Heard melodies are sweet, but those unheard Are sweeter, keats famously penned. 
BULLSHIT, i say. keats clearly never heard the likes of jeff buckley!

Sunday, December 26, 2010

o captain, my captain:

captain beefheart's safe as milk

DON "CAPTAIN BEEFHEART" VAN VILET
january 15, 1941 – december 17, 2010
r.i.p.

i've decided to do a Captain Beefheart album review. not to honor his death, mind you, but to celebrate his life and the indelible texas-sized smoldering crater he left on the face of pop music.
(...as i am writing this, the word 'review' becomes less-and-less accurate. this is more of a booze-soaked rant than an album review. a long-winded tangent, both ludicrous and grotesque, in true Beefheart form...)

i think i loved his music before i ever heard a single note. his influence on countless great artists is nothing short of remarkable. that low-down vocal growl and the blues-soaked sensibilities you hear in post-1980 Tom Waits, for instance, or the grease-monkey grunge and angular rhythms of early PJ Harvey, or how about the out-of-this-world absurdity of the Pixies' lyrics...or, better yet, the one-part-progressive two-parts-regressive musical style of the White Stripes that's on the one hand, as cutting-edge as the space-age while, on the other hand, still knee-deep in the muck of the delta-blues swampland. this is one hell of a legacy Captain Beefheart has left behind. i think Tom Waits said it best:
'once you've heard Beefheart's music, it's hard to wash him out of your clothes.
it stains, like coffee or blood.'

ok, so the album in question is his debut Safe As Milk, one of his more (and i use this term loosely) accessible albums. don't get me wrong, it's out-there alright, but it's still within reach of the casual music listener. a perfect stepping stone into the utter chaos and absurdity of Beefheart's later work, like the infamous Trout Mask Replica. you've gotta crawl before you can walk, after all, and listening to this album is kinda like musical calisthenics prepping you for the grueling triathlon to come. riding with training wheels, so to speak.

--------

→ **Your objective**
Extend the Captain Beefheart album post, starting after its last sentence.

→ **Recorded information**
--------

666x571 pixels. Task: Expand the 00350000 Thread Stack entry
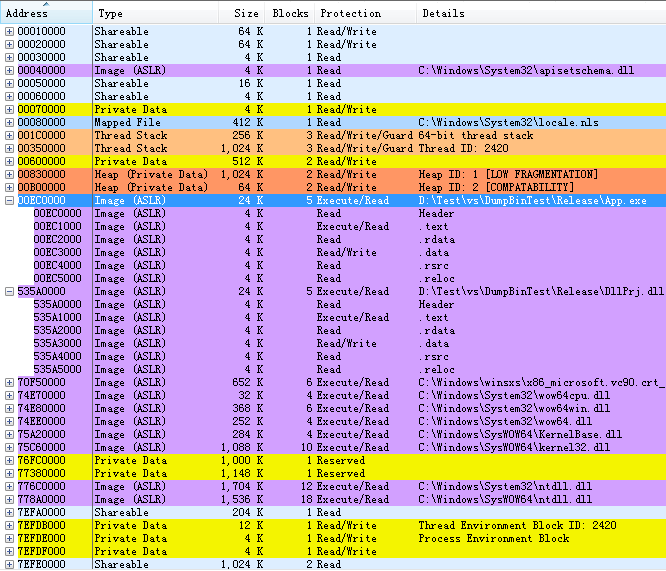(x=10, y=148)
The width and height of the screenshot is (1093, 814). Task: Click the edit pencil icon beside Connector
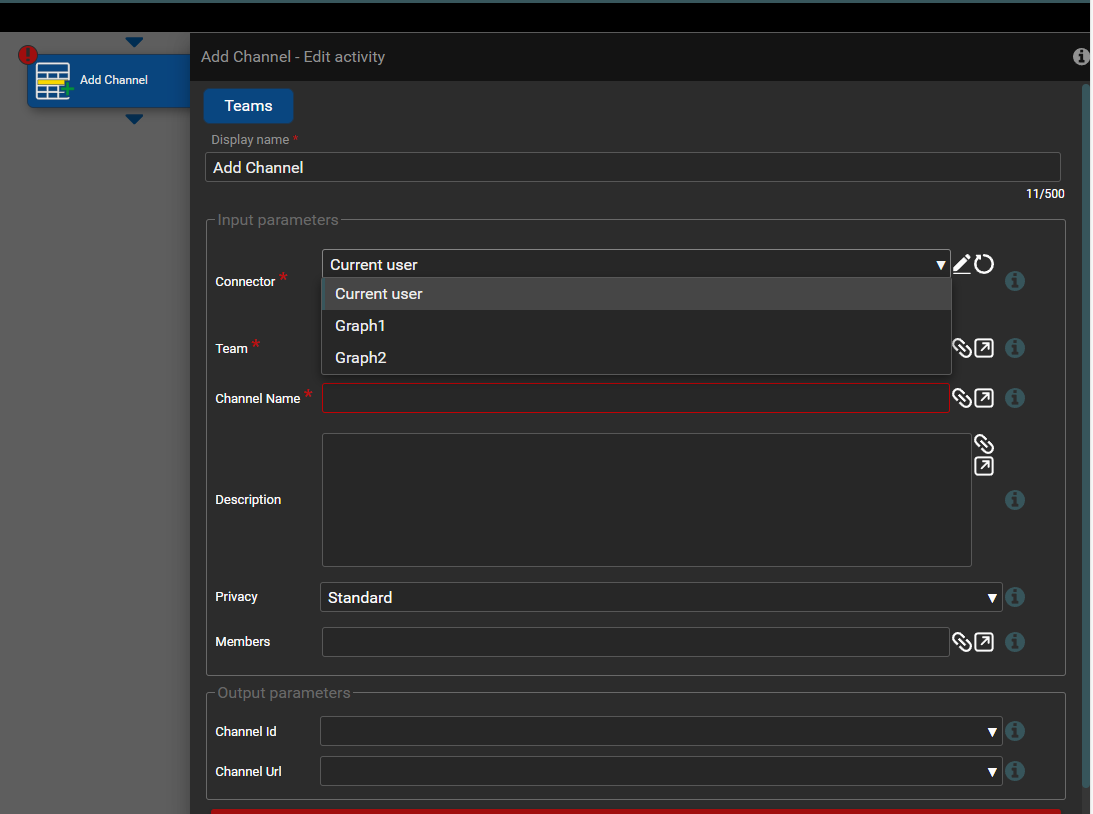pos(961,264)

--------

→ **Output of the exercise**
BEWARE:
jumping right into an album like Trout Mask is downright dangerous. first you need training. you can't expect to circumnavigate the whitewater rapids of its stream-of-conscious rhythms or traverse the steep slopes of its densely-layered electro-blues polyphony right off the bat. no, many great minds have been blown that way. to grasp the colossal mindfuck that is Captain Beefheart is no easy feat. it takes careful study, constant practice, and, yes, repeated listenings of Safe As Milk is a must.

this album certainly paints a picture, but not like your budding van gogh or wannabe picasso would, not by a long shot. it paints not with delicate brush strokes, painstaking attention to detail, or a subtle palate of colors. it paints a picture like an avant-garde artist would, by hurling entire cans of paint angrily at the canvas, stabbing violently at it with a broken brush, lunging nude and paint-covered at the picture full-force, and when the paint runs out, smearing the canvas with the artist's own blood, hurling putrid buckets of fecal-matter onto the grotesque dripping masterpiece, until the starving artist finally collapses utterly exhausted into a sweaty heap on the grimy cigarette-littered floor of his/her studio apartment.

yeah, this album's so post-modern it's post-mortem. so post-modern it's compost-modern. in one word, SAVAGE. this is an album that, once you've heard it, you can't unhear it. no amount of easy-listening jazz or the coma-inducing muzak of Enya can rinse this twisted audio-mung from your ears. it festers in your brain, swelling like a tapeworm until it becomes a part of you and you're infinitely better for it. 

to call this album blues-infused would be putting it lightly.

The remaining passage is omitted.